False positives are when we predict someone is elgible for a 401(k) but they are not. False negatives are when we predict someone is not elgible but they are.

##### 21. In this specific case, would we rather minimize false positives or minimize false negatives? Defend your choice.

We want to minimize false negatives. False negatives means we have potential clients that we will never know exist. False postiives waste some of our time but does not cost us customers.

##### 22. Suppose we wanted to optimize for the answer you provided in problem 21. Which metric would we optimize in this case?

We would optimize recall.

##### 23. Suppose that instead of optimizing for the metric in problem 21, we wanted to balance our false positives and false negatives using `f1-score`. Why might [f1-score](https://en.wikipedia.org/wiki/F1_score) be an appropriate metric to use here?

F1-score makes sure our model is balanced and does not have too many false positives or false negatives. 

##### 24. Using f1-score, evaluate each of the models you fit on both the training and testing data.

In [40]:
pred1 = log_reg.predict(X_train_sc)
pred2 = log_reg.predict(X_test_sc)
pred3 = knn_class.predict(X_train_sc)
pred4 = knn_class.predict(X_test_sc)
pred5 = cart_class.predict(X_train_sc)
pred6 = cart_class.predict(X_test_sc)
pred7 = bagged_class.predict(X_train_sc)
pred8 = bagged_class.predict(X_test_sc)
pred9 = random_forest_class.predict(X_train_sc)
pred10 = random_forest_class.predict(X_test_sc)
pred11 = adaboost_class.predict(X_train_sc)
pred12 = adaboost_class.predict(X_test_sc)
pred13 = support_vector_class.predict(X_train_sc)
pred14 = support_vector_class.predict(X_test_sc)

In [41]:
f1 = f1_score(y_train, pred1) 
f2 = f1_score(y_test, pred2) 
f3 = f1_score(y_train, pred3) 
f4 = f1_score(y_test, pred4) 
f5 = f1_score(y_train, pred5)
f6 = f1_score(y_test, pred6) 
f7 = f1_score(y_train, pred7)
f8 = f1_score(y_test, pred8) 
f9 = f1_score(y_train, pred9) 
f10 = f1_score(y_test, pred10) 
f11 = f1_score(y_train, pred11) 
f12 = f1_score(y_test, pred12) 
f13 = f1_score(y_train, pred13)
f14 = f1_score(y_test, pred14)

In [42]:
print(f1, f2)
print(f3, f4)
print(f5, f6)
print(f7, f8)
print(f9, f10)
print(f11, f12)
print(f13, f14)

0.3797768810823641 0.3949661181026138
0.6538748137108793 0.5070842654735273
1.0 0.4796195652173913
0.9670716675471034 0.49647611589663276
1.0 0.5583145221971406
0.5557474573018615 0.5975975975975976
0.4700665188470067 0.4817777777777778


##### 25. Based on training f1-score and testing f1-score, is there evidence of overfitting in any of your models? Which ones?

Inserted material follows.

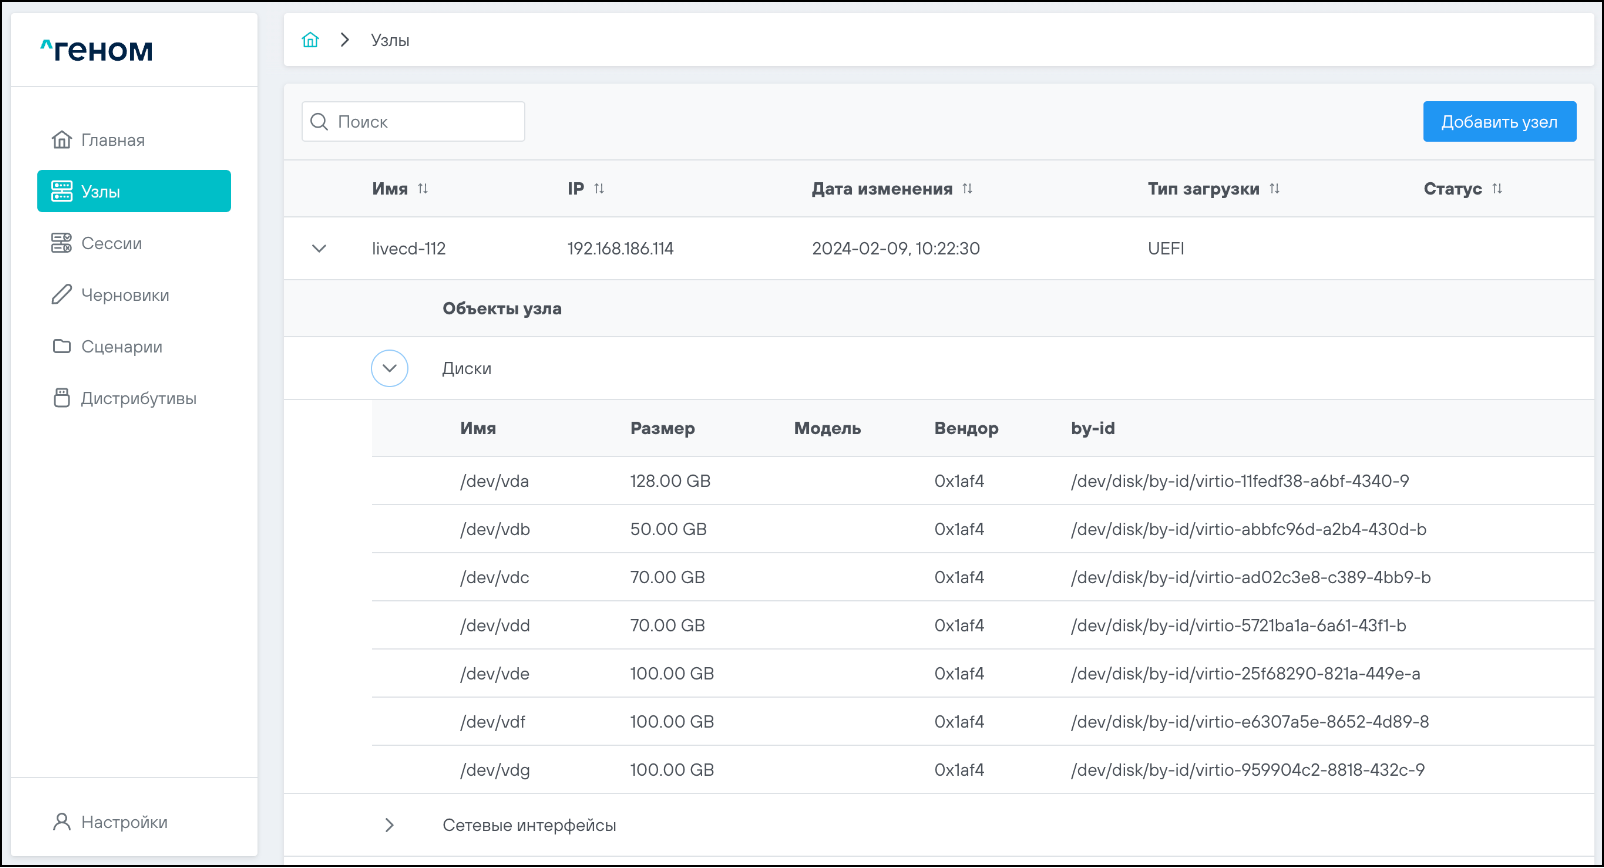Click the search magnifier icon
Viewport: 1604px width, 868px height.
click(320, 122)
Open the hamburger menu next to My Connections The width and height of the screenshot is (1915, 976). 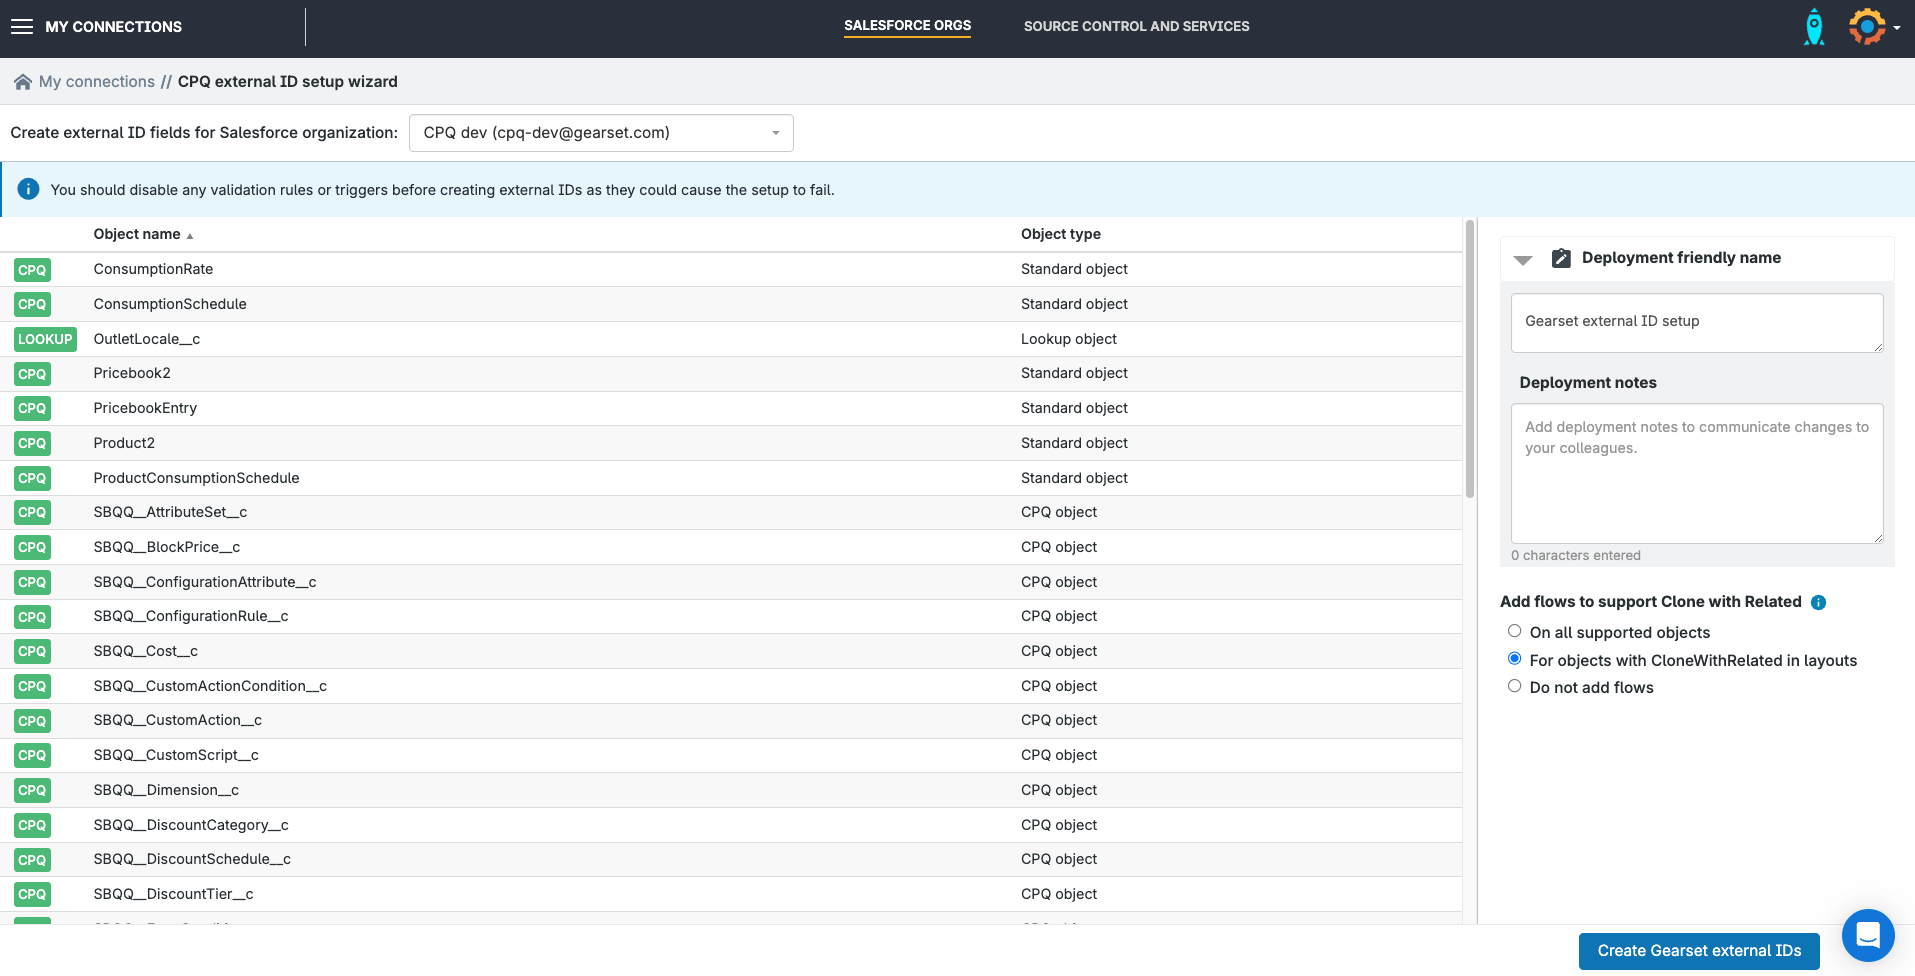[x=22, y=27]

the knn, decsion tree, bagged tree, and random forest moeds are overfit.

##### 26. Based on everything we've covered so far, if you had to pick just one model as your final model to use to answer the problem in front of you, which one model would you pick? Defend your choice.

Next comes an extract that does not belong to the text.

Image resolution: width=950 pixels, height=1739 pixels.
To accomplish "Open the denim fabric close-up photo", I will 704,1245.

I would used the adaboost model. It has the highest f1 score and no overfitting.

##### 27. Suppose you wanted to improve the performance of your final model. Brainstorm 2-3 things that, if you had more time, you would attempt.

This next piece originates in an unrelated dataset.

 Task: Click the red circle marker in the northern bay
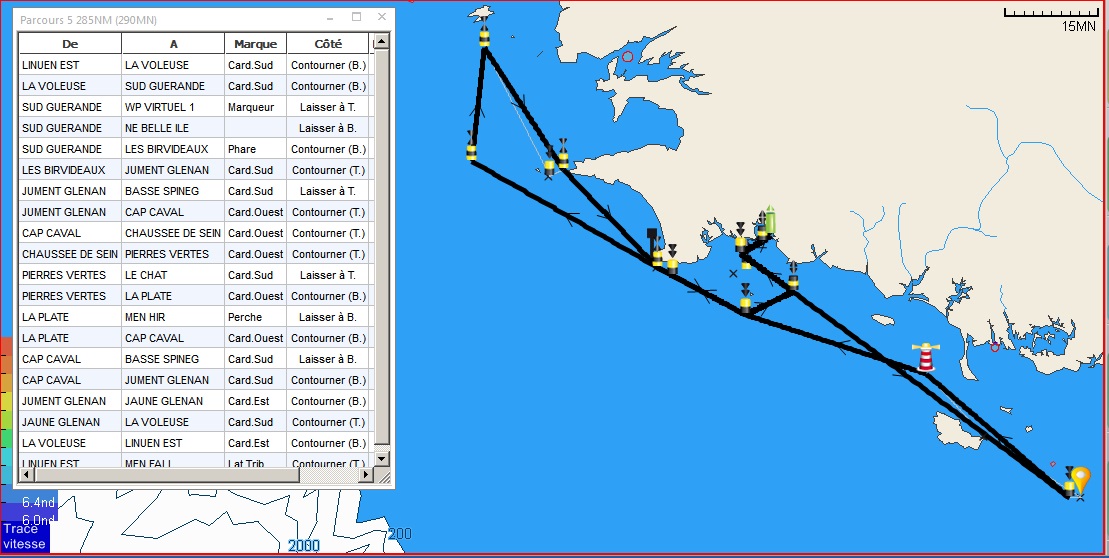[627, 56]
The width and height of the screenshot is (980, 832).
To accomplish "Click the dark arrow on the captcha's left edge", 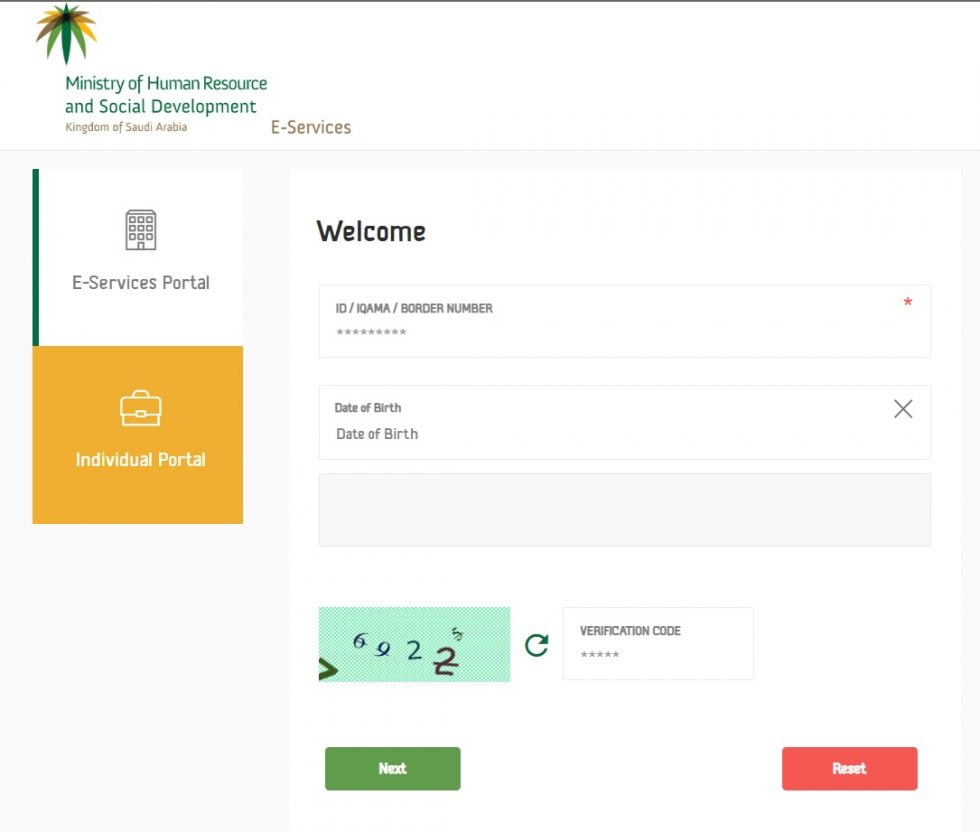I will pos(328,670).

I would tune over hyperparameters and try to do more feature engineering.

## Step 6: Answer the problem.

##### BONUS: Briefly summarize your answers to the regression and classification problems. Be sure to include any limitations or hesitations in your answer.

- Regression: What features best predict one's income?
- Classification: Predict whether or not one is eligible for a 401k.

For regression the best model is the SVM. For classification the best model is adaboost.